Breath of the Wild
/
Trailers, themselves a medium that is part-promotional, part-artistic creation, also serve as a meeting point for video games as objects of play and objects of cinema. The launch trailer for the latest entry in the Legend of Zelda series, "Breath of the Wild," offers a classic case in point.
At well over 9 million views as of this writing, the Nintendo Switch Presentation 2017 trailer for the game is remarkable in many ways. For reference, the launch trailer for Metal Gear Solid V, the latest in a similarly storied series of video games, has garnered less than half of the Zelda trailer’s viewership.
Video games as a medium have only been around for roughly fifty years, with the first game arriving in 1958 and commercialization as well as the availability of technologies to produce "video games" as we recognize them today not arriving until decades later (the Atari 2600, in 1977). While text-based adventure games and vide-based media have been available throughout the 1970s, it was only in the 8-bit era that developers and artists were able to co-create imaginative worlds with a sense of depth and cohesiveness that would foreshadow the cinematic heights that “AAA” games enjoy today. With a budget and labour force rivalling any major studio, todays games are easily (re-)presentable as a cinematic experience, in tandem with the base experience of play that they provide.
At nearly four minutes in length, the Zelda launch trailer is unusually expansive, befitting of a game that promises an essentially limitless, open-ended experience. As part of a particular tradition in this video game series of rigorously-executed musical motivic development, the main, five-note motif for the theme of this game is first heard on the upper register of the piano at twenty-three seconds in, preceded by plaintive ocean waves juxtaposed by ominous bells and strings.
At the :50 mark, the intimate shot of the forest accompanied by oboe gives way to a mélange of percussion, strings, and epic choir that almost sounds cliché within the milieu of epic trailer music, albeit entirely appropriate for the high fantasy setting of the game. It is an introduction for a lengthy score that expertly interweaves themes old and new and permeates nearly the entirety of the trailer.
At 1:15, we hear the first of many voice-overs that hint at the story without necessarily giving away any real sense of the plot. At1:46 there occurs a boisterous battle-theme montage of gameplay shots, switching perspectives from the cinematic to one that diegetically positions the viewer as imagined player with agency in the world of the game.
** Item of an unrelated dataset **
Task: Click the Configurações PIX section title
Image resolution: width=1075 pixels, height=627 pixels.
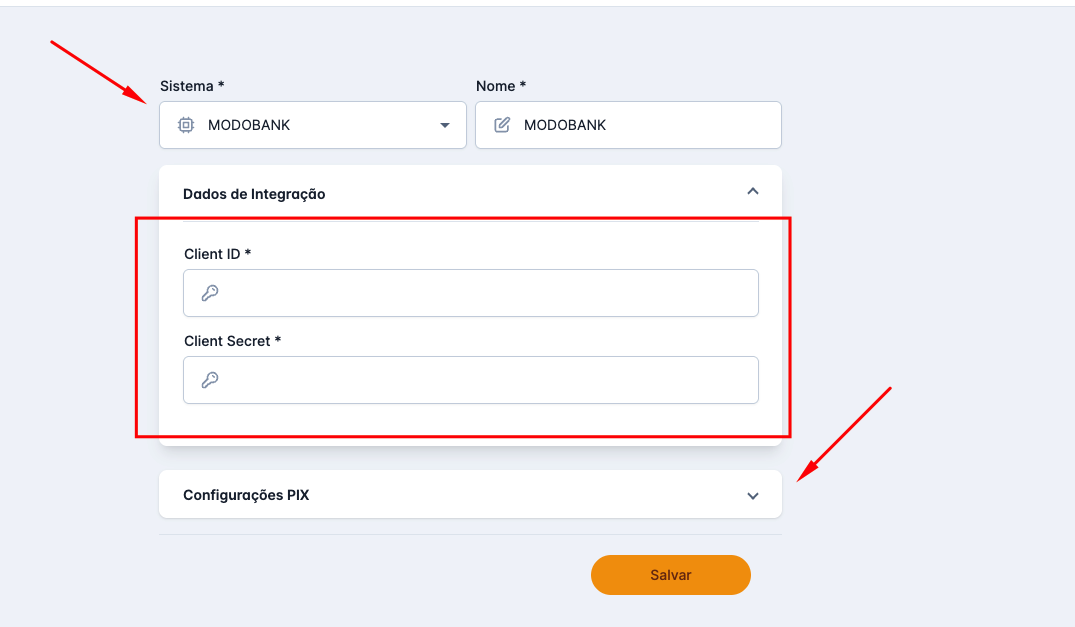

This is suggested by the camera angles which are predominantly shown behind the protagonist of the game, Link.
However, a brief interlude in the music breaks the pace, leading to a second section of this theme now laden with heavy brass and a series of cinematic moments, presumably from the game’s cut scenes. A second interlude at approximately 2:50 introduces dialogue overlaid on the music, which adds further orchestration and introduces the three-decade-old theme familiar to Zelda fans everywhere, calling upon previous experiences with the franchise as effectively as the recent Star Wars trailers.
The trailer ends with a title card and a short epilogue, followed by a silent presentation of the release date and subsequently logos for its game consoles, and finally the Nintendo logo, bathed in its instantly recognizable tone of red.
Taken together, the actual gameplay is deeply embedded in the trailer, confined mainly to a couple of segments that portray the gameplay experience, but this is effectively blended seamlessly with the more cinematic shots thanks to a relentlessly building epic score. This trailer may be remembered as a particularly convincing promotion for one of the key markers in the ongoing evolution of video games as an art form and as a medium for storytelling.